[DATA]
____________

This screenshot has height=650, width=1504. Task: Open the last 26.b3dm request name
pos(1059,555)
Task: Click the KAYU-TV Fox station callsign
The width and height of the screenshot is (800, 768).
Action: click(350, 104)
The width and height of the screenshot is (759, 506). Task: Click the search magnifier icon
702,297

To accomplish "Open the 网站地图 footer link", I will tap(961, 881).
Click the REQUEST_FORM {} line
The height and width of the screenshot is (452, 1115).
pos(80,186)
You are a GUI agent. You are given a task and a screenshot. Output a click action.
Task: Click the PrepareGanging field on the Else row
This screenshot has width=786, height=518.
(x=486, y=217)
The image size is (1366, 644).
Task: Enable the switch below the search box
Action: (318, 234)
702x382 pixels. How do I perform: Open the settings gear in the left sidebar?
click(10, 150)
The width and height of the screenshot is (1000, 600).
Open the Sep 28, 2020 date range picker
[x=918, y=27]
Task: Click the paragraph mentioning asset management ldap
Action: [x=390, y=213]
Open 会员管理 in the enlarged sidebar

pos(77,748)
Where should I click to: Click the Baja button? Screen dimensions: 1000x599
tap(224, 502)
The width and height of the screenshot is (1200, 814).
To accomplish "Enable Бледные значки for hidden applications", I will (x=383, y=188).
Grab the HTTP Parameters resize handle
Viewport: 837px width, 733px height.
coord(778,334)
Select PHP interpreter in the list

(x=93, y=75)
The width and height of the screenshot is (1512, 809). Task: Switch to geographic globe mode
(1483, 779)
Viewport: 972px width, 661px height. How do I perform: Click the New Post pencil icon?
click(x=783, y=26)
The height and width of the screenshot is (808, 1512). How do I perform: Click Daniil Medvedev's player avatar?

____________

[BRIEF] Reproduce verbatim the stretch of material from the line containing "The width and height of the screenshot is (1000, 600)." through the line containing "tap(224, 502)", with both of those lines included.

[TASK OUTPUT]
The width and height of the screenshot is (1000, 600).
Open the Sep 28, 2020 date range picker
[x=918, y=27]
Task: Click the paragraph mentioning asset management ldap
Action: [x=390, y=213]
Open 会员管理 in the enlarged sidebar

pos(77,748)
Where should I click to: Click the Baja button? Screen dimensions: 1000x599
tap(224, 502)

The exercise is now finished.